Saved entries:
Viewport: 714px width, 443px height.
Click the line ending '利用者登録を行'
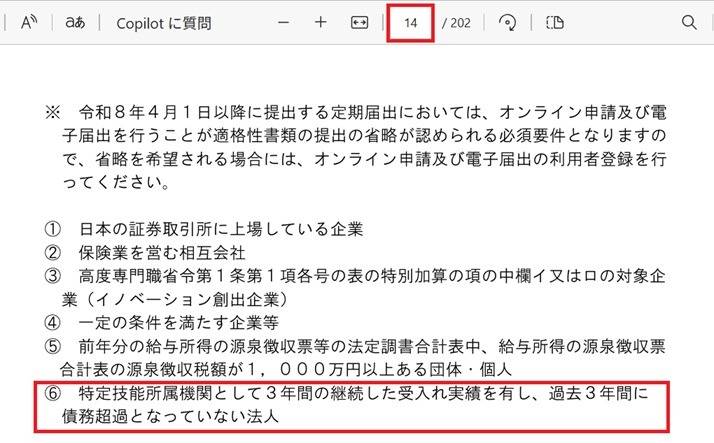coord(368,160)
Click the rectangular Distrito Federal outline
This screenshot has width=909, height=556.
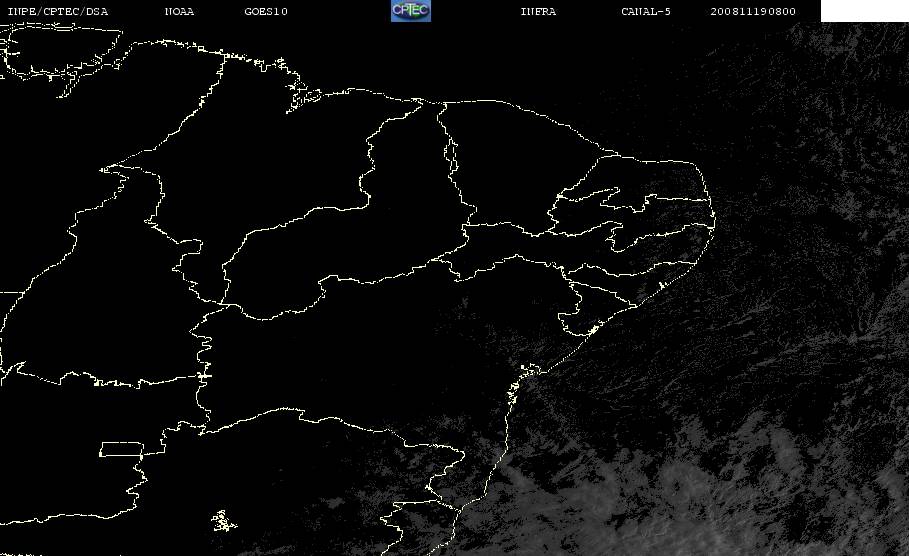point(122,449)
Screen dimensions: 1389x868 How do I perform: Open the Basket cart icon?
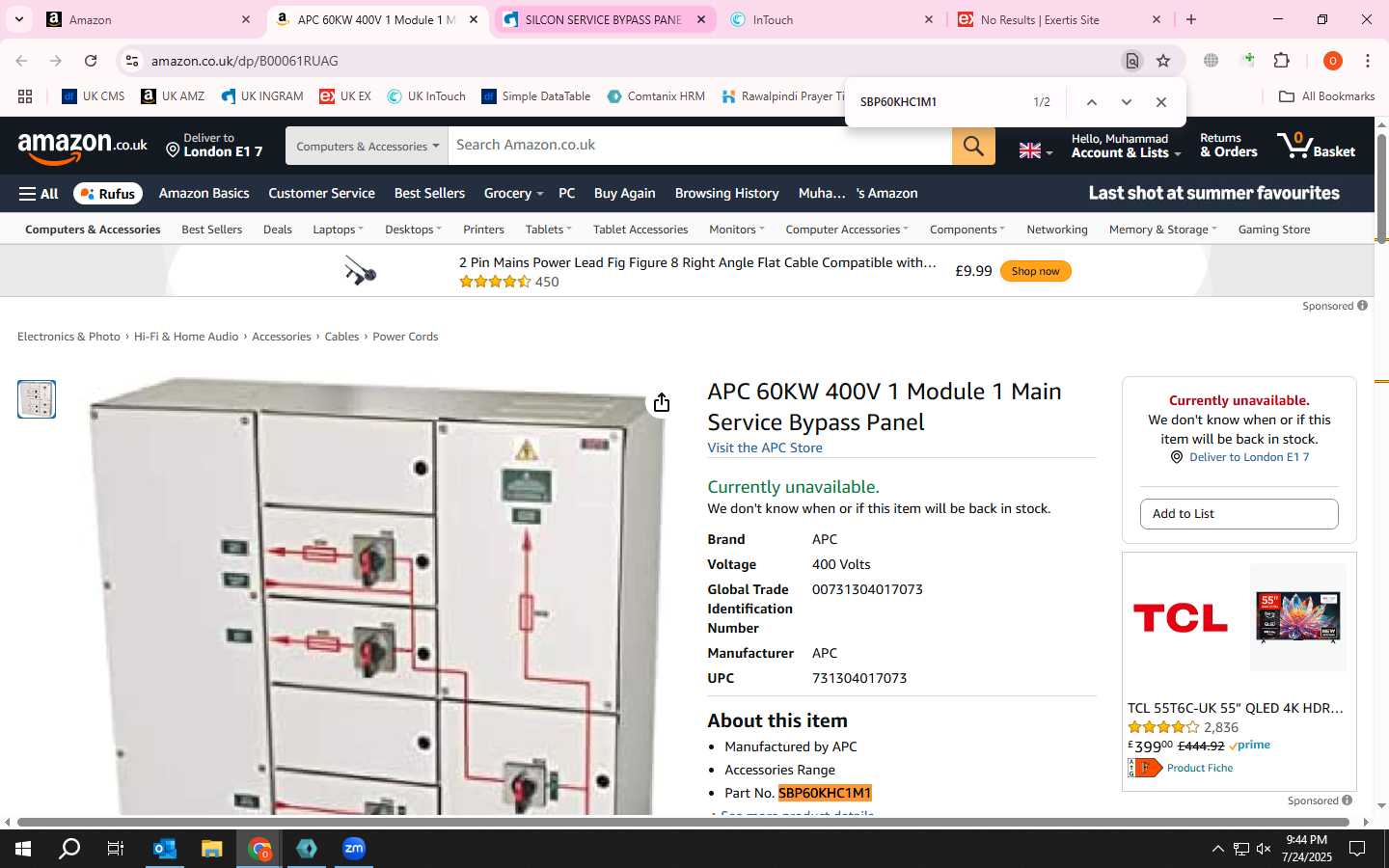tap(1317, 146)
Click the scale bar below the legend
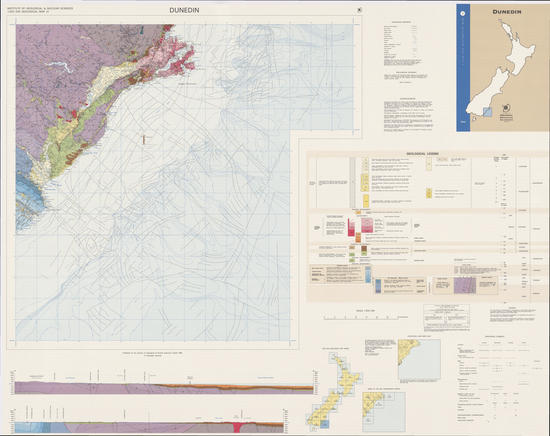This screenshot has width=550, height=436. (x=361, y=317)
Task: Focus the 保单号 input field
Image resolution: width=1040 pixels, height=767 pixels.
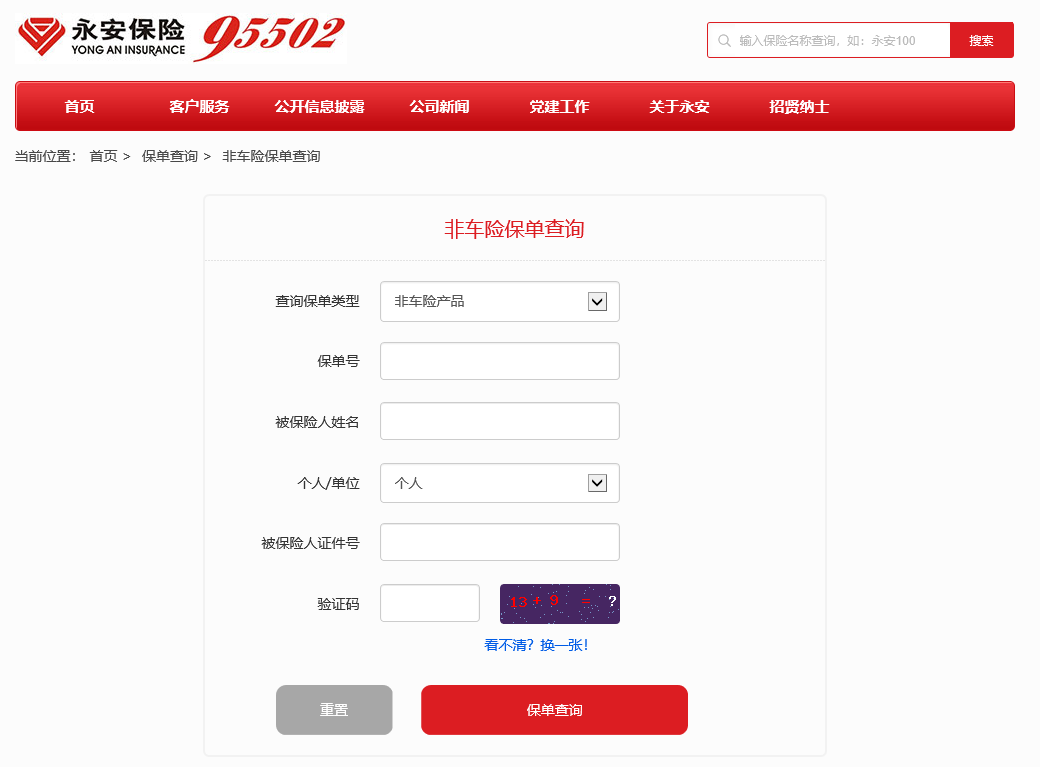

_Task description:_ Exactly restate the lines from the one holding "Click the line ending '利用者登録を行'" to the final line of the records above, including both and excluding pictures.

_Exercise solution:_
Click the line ending '利用者登録を行'
coord(368,160)
Click the rectangular Distrito Federal outline
This screenshot has width=909, height=556.
point(122,449)
Screen dimensions: 1389x868 How do I perform: Open the Basket cart icon?
tap(1317, 146)
Click the scale bar below the legend
This screenshot has width=550, height=436. (x=361, y=317)
Task: Focus the 保单号 input field
Image resolution: width=1040 pixels, height=767 pixels.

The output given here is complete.